Problem requirements
Convert the items starting at the line containing "The image size is (1175, 592)." and ending at the line containing "coordinates (94, 114)." into a two-column CSV with the headers input and output. Give one row per item, with its text in one quoted field and its answer in the other, and replace any line breaks with spaces.

Given data
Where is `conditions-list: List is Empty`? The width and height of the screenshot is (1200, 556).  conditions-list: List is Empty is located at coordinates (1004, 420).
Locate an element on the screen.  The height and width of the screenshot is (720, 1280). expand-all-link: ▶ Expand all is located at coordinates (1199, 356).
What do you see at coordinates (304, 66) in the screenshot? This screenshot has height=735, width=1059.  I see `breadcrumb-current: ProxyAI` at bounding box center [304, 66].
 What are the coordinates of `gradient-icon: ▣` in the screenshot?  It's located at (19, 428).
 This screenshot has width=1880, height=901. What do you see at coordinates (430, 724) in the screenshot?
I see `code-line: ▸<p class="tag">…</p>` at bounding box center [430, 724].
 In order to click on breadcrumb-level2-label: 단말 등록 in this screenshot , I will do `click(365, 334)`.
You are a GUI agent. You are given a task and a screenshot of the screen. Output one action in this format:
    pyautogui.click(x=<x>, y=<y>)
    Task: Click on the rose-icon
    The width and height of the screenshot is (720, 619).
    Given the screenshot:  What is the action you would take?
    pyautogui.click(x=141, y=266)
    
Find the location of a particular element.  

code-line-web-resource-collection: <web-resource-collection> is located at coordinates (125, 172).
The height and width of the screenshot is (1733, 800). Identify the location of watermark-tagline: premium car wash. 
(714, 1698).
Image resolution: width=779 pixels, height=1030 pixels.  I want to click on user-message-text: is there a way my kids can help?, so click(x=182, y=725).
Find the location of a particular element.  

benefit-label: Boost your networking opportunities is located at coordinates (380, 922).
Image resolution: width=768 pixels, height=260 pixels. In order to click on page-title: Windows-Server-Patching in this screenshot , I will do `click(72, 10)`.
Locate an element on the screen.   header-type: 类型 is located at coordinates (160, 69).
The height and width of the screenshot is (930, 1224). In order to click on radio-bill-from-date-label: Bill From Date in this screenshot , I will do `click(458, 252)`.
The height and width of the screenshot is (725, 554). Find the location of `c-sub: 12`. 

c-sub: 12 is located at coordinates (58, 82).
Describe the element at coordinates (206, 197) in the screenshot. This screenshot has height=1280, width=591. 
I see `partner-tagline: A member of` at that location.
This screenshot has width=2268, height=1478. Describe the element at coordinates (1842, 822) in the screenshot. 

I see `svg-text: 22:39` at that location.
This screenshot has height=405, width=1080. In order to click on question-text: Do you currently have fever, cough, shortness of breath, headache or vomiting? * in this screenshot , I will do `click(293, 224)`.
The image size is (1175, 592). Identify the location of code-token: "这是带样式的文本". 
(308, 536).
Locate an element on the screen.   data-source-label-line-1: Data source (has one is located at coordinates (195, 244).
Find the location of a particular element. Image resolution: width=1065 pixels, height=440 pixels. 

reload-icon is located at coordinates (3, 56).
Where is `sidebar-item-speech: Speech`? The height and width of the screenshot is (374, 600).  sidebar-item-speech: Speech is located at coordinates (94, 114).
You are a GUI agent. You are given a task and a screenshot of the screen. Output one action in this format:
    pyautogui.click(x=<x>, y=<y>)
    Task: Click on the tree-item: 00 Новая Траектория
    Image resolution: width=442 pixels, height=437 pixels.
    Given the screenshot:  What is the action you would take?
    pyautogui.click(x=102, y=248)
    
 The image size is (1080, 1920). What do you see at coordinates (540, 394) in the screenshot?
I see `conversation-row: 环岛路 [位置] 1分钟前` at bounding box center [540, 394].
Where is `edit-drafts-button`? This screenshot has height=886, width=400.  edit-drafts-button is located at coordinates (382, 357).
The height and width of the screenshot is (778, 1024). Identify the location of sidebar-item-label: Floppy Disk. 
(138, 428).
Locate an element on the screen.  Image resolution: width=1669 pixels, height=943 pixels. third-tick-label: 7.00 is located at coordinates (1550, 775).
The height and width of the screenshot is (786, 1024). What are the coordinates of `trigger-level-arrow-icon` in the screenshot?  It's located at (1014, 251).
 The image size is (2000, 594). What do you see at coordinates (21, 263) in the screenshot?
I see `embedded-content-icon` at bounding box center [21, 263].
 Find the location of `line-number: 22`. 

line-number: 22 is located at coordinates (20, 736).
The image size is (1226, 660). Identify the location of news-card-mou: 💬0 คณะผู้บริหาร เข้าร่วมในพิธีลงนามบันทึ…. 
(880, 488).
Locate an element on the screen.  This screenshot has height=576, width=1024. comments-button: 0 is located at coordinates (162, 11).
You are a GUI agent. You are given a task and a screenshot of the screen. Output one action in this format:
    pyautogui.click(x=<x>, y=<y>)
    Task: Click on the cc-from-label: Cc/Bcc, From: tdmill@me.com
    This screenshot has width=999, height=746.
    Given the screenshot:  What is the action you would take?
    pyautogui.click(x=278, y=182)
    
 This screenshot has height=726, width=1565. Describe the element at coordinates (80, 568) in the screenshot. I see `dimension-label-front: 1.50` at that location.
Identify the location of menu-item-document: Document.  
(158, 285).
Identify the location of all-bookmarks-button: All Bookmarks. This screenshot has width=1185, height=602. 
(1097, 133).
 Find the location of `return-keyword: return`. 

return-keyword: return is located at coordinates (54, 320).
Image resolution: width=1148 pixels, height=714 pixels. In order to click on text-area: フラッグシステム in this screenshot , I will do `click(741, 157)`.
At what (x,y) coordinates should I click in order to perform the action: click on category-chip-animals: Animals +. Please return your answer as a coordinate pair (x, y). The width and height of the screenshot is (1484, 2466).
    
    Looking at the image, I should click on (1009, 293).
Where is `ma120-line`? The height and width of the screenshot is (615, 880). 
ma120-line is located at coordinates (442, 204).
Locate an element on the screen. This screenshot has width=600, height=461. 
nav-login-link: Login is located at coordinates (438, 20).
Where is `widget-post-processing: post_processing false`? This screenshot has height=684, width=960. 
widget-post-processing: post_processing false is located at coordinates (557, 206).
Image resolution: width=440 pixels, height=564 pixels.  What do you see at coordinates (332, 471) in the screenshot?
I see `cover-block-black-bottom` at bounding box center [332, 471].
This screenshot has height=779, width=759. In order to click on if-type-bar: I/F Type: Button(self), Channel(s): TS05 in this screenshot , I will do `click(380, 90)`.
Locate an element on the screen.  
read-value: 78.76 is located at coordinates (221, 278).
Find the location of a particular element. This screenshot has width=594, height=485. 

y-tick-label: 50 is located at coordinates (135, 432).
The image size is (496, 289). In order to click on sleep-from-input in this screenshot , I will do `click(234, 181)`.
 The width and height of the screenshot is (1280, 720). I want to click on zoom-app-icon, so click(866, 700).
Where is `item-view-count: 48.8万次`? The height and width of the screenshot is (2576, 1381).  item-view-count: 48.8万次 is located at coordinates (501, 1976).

Exercise solution
input,output
"The image size is (1175, 592). Identify the location of code-token: ""这是带样式的文本"".","(308, 536)."
"Locate an element on the screen.","data-source-label-line-1: Data source (has one is located at coordinates (195, 244)."
"Find the location of a particular element. Image resolution: width=1065 pixels, height=440 pixels.","reload-icon is located at coordinates (3, 56)."
"Where is `sidebar-item-speech: Speech`? The height and width of the screenshot is (374, 600).","sidebar-item-speech: Speech is located at coordinates (94, 114)."